Prices of goods online have now risen for an unprecedented 15 consecutive months, following what was a historical period of declines, according to a new report from Adobe Digital Insights.
Inflation is hitting categories including pet products, nonprescription drugs, apparel, furniture and flower arrangements, the report said.
The growth in digital sticker prices across the industry means e-commerce transactions are on pace to soon account for roughly $1 of every $5 spent by Americans, up from $1 of every $6 in 2017, Adobe said. Adobe Digital Insights’ economy index tracks more than 1 trillion visits to U.S. retail sites and over 100 million products across 18 categories.
Last month, Adobe found online prices grew 3.1% year over year and climbed 0.1% from the prior month. From 2015 to 2019, online prices on average fell 3.9% annually. Adobe has been tracking its so-called digital economy index since 2014.
The price gains are happening during a period that normally sees prices drop, Adobe pointed out in its report. Retailers tend to use heavy promotions to clear out excess merchandise at the end of the summer and to win customer loyalty as they complete their back-to-school shopping. Not this year.
“Categories that once had a minor presence in e-commerce are now becoming staples, with unprecedented pricing trends that no longer hold down overall inflation,” Adobe Digital Insights lead analyst Vivek Pandya said. “We are entering new territory.”
Given this trend, Adobe is forecasting that — before Nov. 1 of this year — Americans will have spent more online than they rang up on the web in all of 2019.
Consumers have already transacted more than $541 billion on the internet in the first eight months of 2021. That’s up 9% from a year earlier and up 58% from the same period in 2019, according to Adobe.

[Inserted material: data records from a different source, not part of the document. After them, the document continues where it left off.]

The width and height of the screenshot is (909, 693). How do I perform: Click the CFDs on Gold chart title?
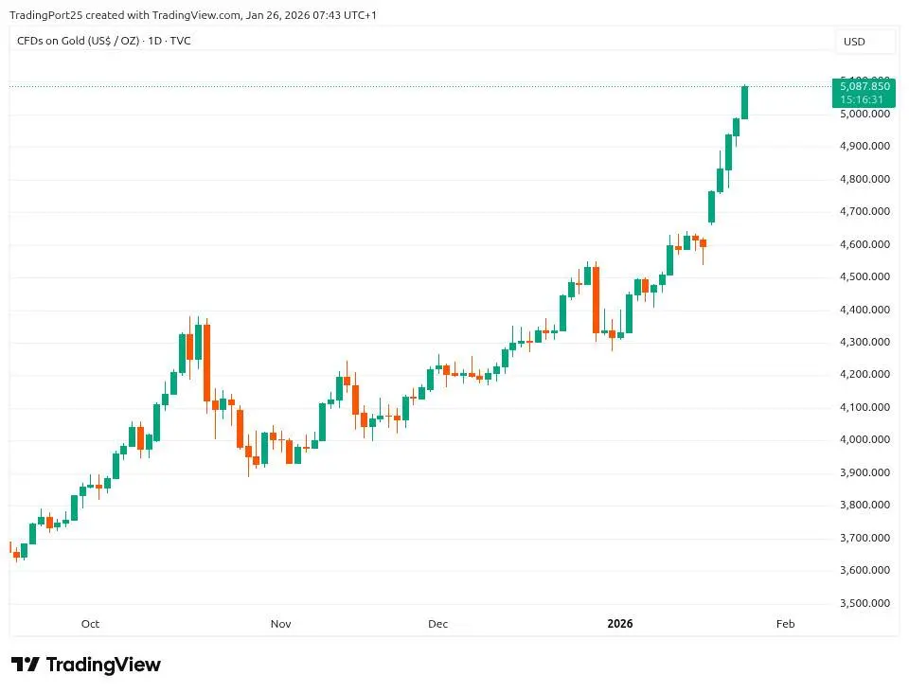click(x=104, y=41)
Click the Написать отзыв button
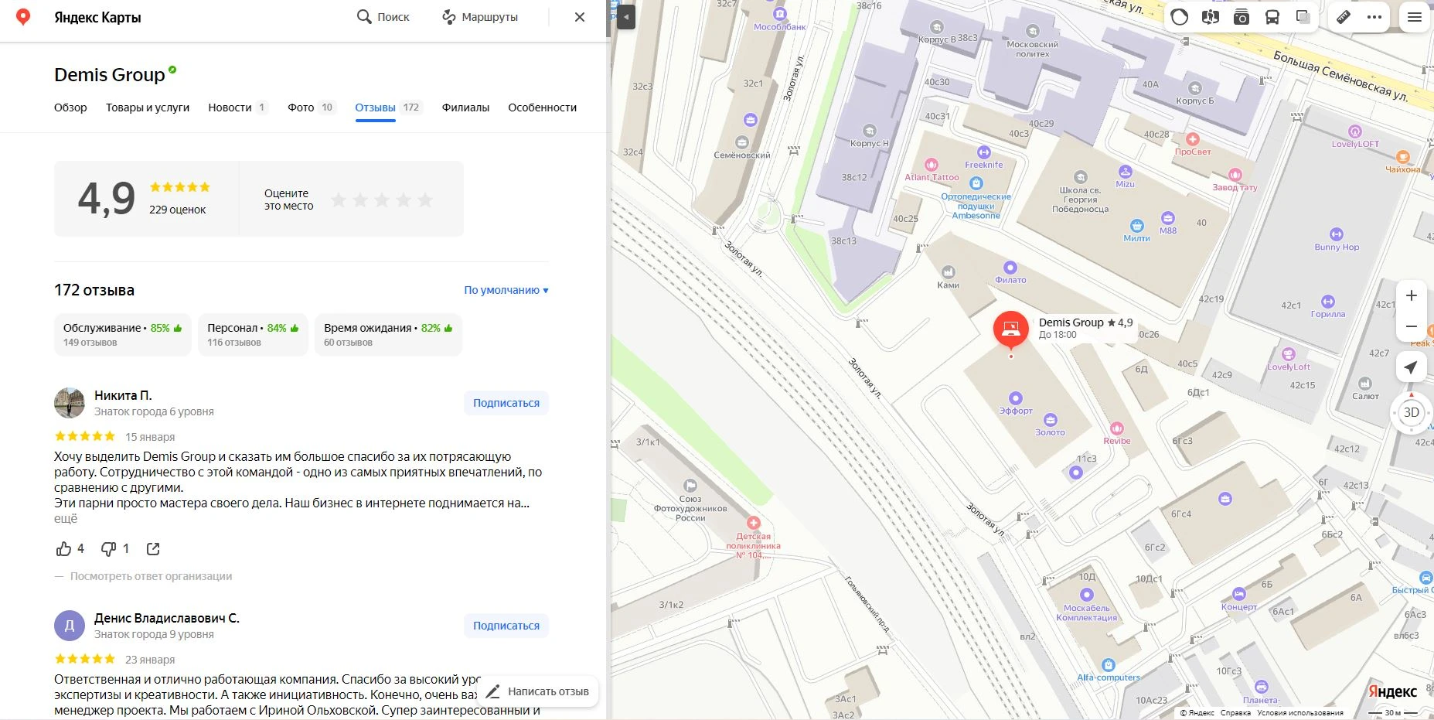 [539, 691]
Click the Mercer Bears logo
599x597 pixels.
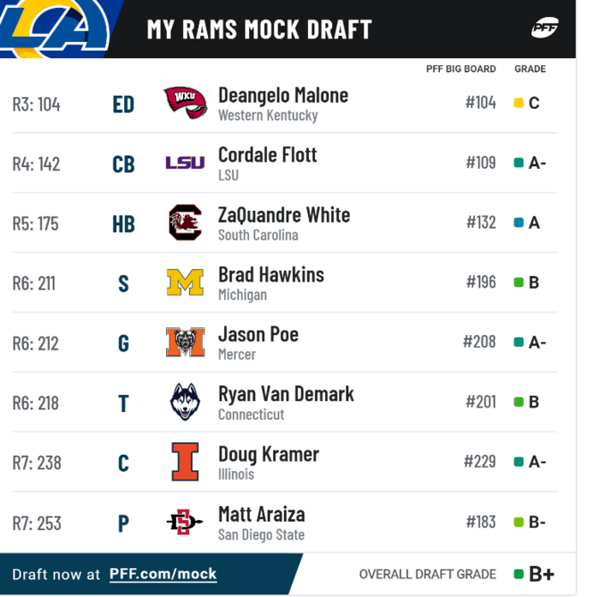point(185,343)
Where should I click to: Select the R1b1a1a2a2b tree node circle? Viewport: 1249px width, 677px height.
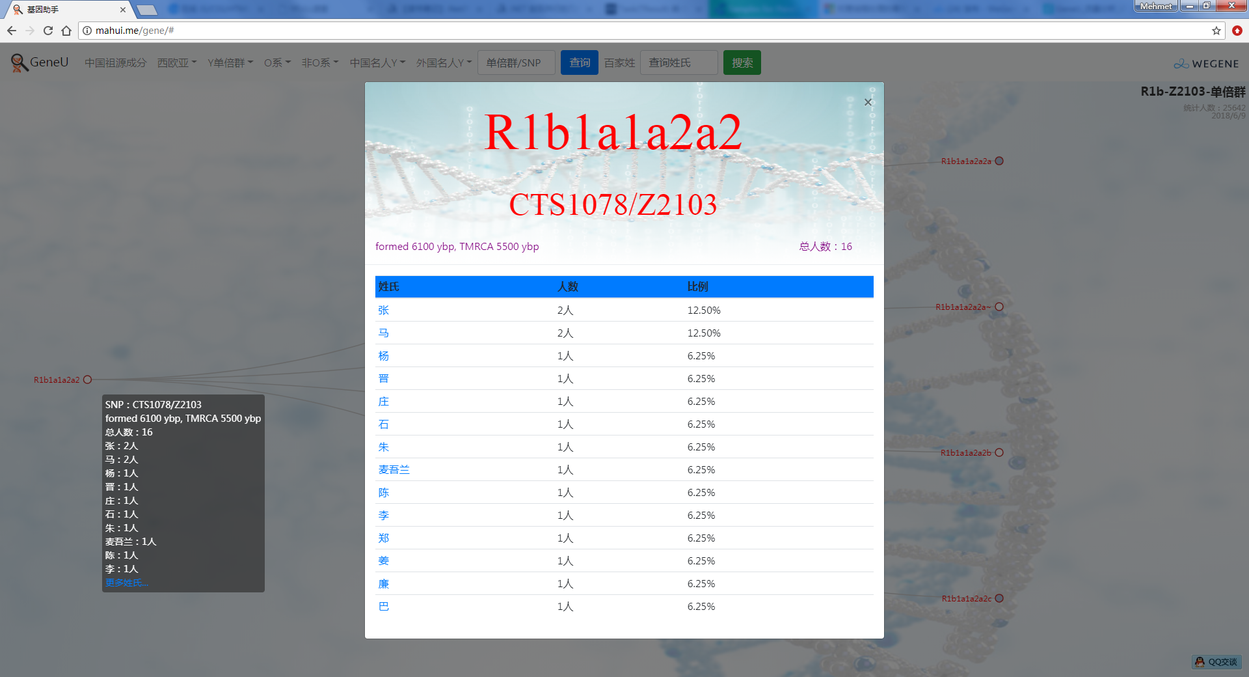(999, 453)
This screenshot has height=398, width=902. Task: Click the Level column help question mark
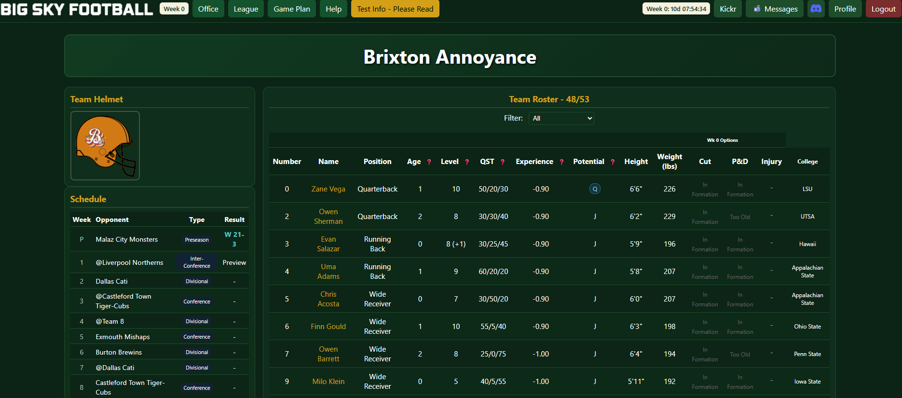point(466,162)
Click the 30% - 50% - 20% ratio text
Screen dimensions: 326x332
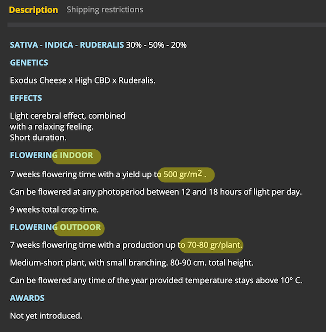coord(156,45)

On Tuesday, the Labor Department said prices for an array of consumer goods rose less than expected in August, offering one sign that inflation may be starting to cool. However, this data doesn’t include online prices.
“The bulk of the recent upturn in U.S. inflation has been driven primarily by supply chain bottlenecks and low levels of inventories, but higher labor costs are often passed on to consumers and are considered a precursor of broader inflation,” National Retail Federation chief economist Jack Kleinhenz said.